Tromsø. Four Hours of Nothing. Forty Seconds of Everything.

Tromsø. Four Hours of Nothing. Forty Seconds of Everything.

This edition turns north. Lobster Bob is in Tromsø, a Norwegian city 350 kilometres above the Arctic Circle, sitting on the seventieth parallel. The track is Air. The type is Wonder. This is the first European destination in the Postcards canon. The vehicle is El Cóndor YV-528, the Cessna bush plane Lobster Bob has flown across six continents. She has waited above more horizons than most pilots will see in a career. She does not mind waiting.

What follows is the postcard from a plane that was patient when Lobster Bob was not.

 

Postcards from Lobster Bob

Hola Mijo! Lobster Bob here...

We took off from Tromsø Langnes airport at half past eleven in the evening. El Cóndor YV-528 had been on the apron for two days. She had been quietly absorbing the temperature without complaint. I had been complaining about the temperature.

The plan was simple. Climb to four thousand feet. Get above the cloud cover that had been sitting over the city for a week. Find the aurora. Land before the fuel ran low.

The cloud cover broke at three thousand five hundred feet. Above it was a blackness I have not seen anywhere else. No light from below. No light from above.
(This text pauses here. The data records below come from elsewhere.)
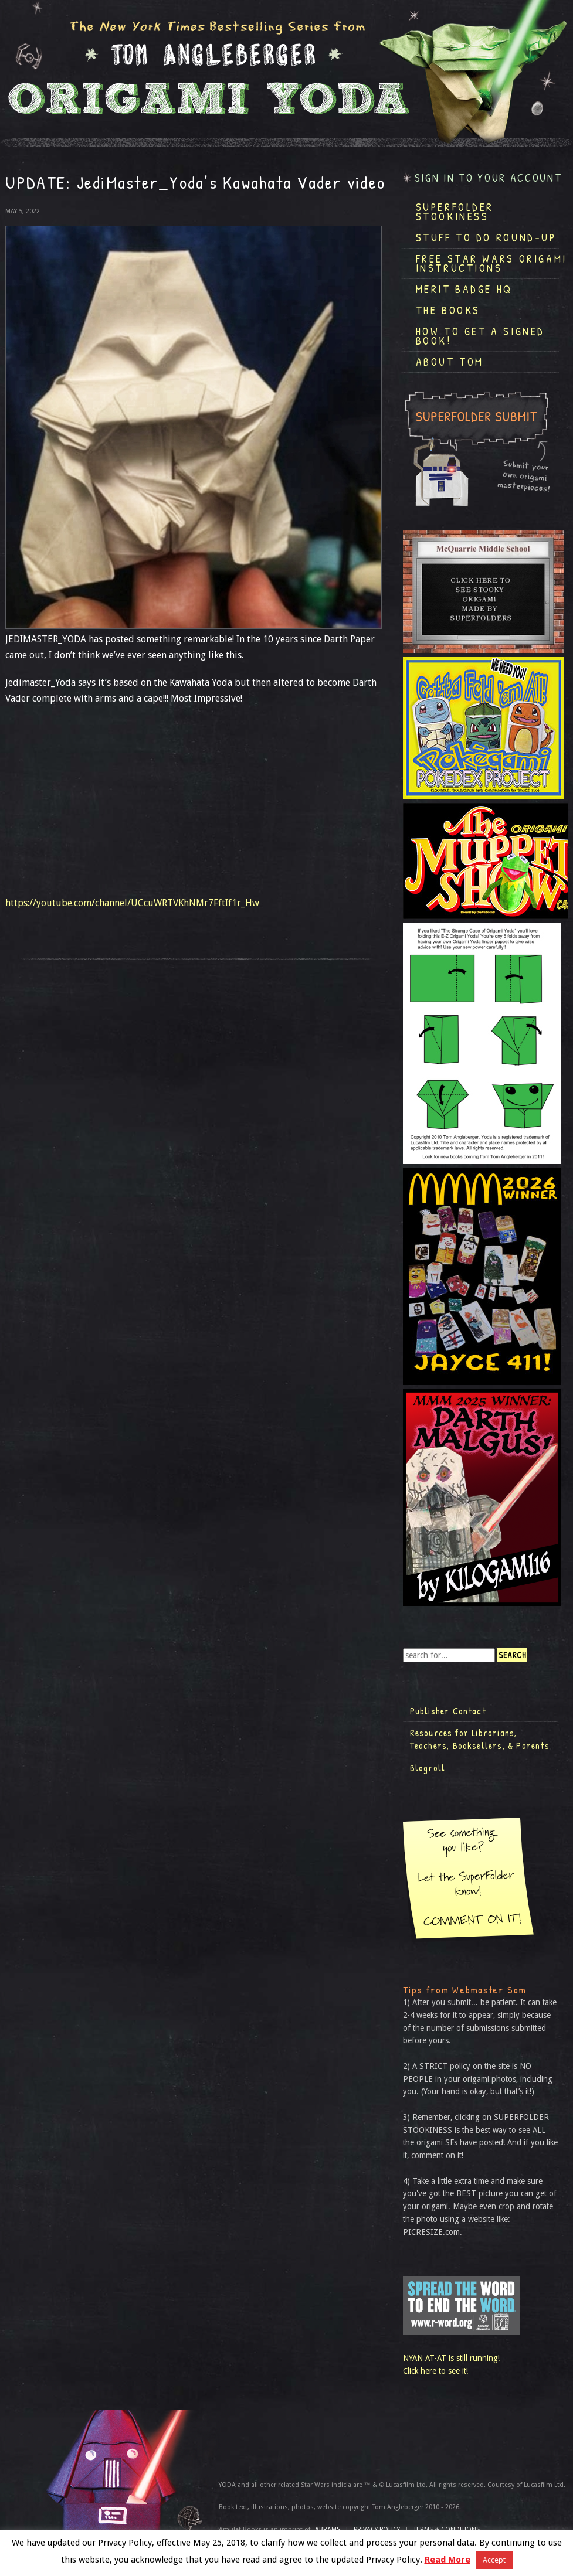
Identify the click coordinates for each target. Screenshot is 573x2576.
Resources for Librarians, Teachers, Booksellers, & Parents (480, 1739)
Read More (447, 2559)
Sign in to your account (488, 178)
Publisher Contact (448, 1710)
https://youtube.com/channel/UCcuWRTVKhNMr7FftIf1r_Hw (132, 902)
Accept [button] (494, 2559)
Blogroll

The stars were so clear I could see them in the colours they actually were. Some of them were blue. Some of them were almost red. I had not known stars came in colours before.

El Cóndor settled into a slow circle at four thousand feet. The temperature outside the cabin was minus thirty-eight degrees. The temperature inside the cabin was minus eight. I had brought a thermos. The tea was already cold by the time I poured it.

We waited.

After the first hour I checked the instruments. After the second hour I checked them again. By the third hour I had started talking to El Cóndor about whether she thought the aurora was coming. She gave me the impression that she had asked herself fewer questions in her career. I had asked her more questions in the last forty-five minutes.

Thirty years ago in Caracas I told her something. I would never ask a plane to wait for something that might not arrive. I had broken this rule four times before tonight. Tonight was the fifth.

At three twelve in the morning the aurora arrived.

It did not begin gently. It began as a green line across the entire northern horizon. By the time I turned my head, the line had become a curtain. The curtain crossed the whole sky from one horizon to the other. The curtain moved. It rippled like a sheet on a washing line in a strong wind. The sheet was the entire sky. The wind was solar wind from a star ninety-three million miles away.

Then it turned pink at the edges. Then purple. Then red at the top.

Forty seconds. That was the whole thing. Forty seconds and the sky went back to being black.

I sat in El Cóndor without speaking. She had been right. I had been wrong. She did not mention it.

The school-yard fact is this. The aurora you see above the Arctic Circle is the sun touching the Earth. Solar wind leaves the sun and arrives here two days later, travelling at over a million kilometres an hour. It hits the magnetic field around our planet. The field bends it down into the upper atmosphere. There it crashes into oxygen and nitrogen atoms and makes them glow. The green is oxygen. The red is also oxygen, higher up. The purple is nitrogen. A child can hold that on their fingers tonight.

We flew back to Langnes at half past three. El Cóndor handled the descent at her own pace. I logged the flight in her book. I wrote the time of the aurora. I wrote that it had lasted forty seconds. I did not write what I had been saying to her during the wait. She did not ask.

The plane was on the apron the next morning. She was doing what she does when she is not flying. She was being patient. She had nothing to prove. She never had.

I have stopped asking her when she thinks anything will start.

The World is Your Classroom. Humility is Your Compass.

Passport ready, mijo? The world is not going to wait forever.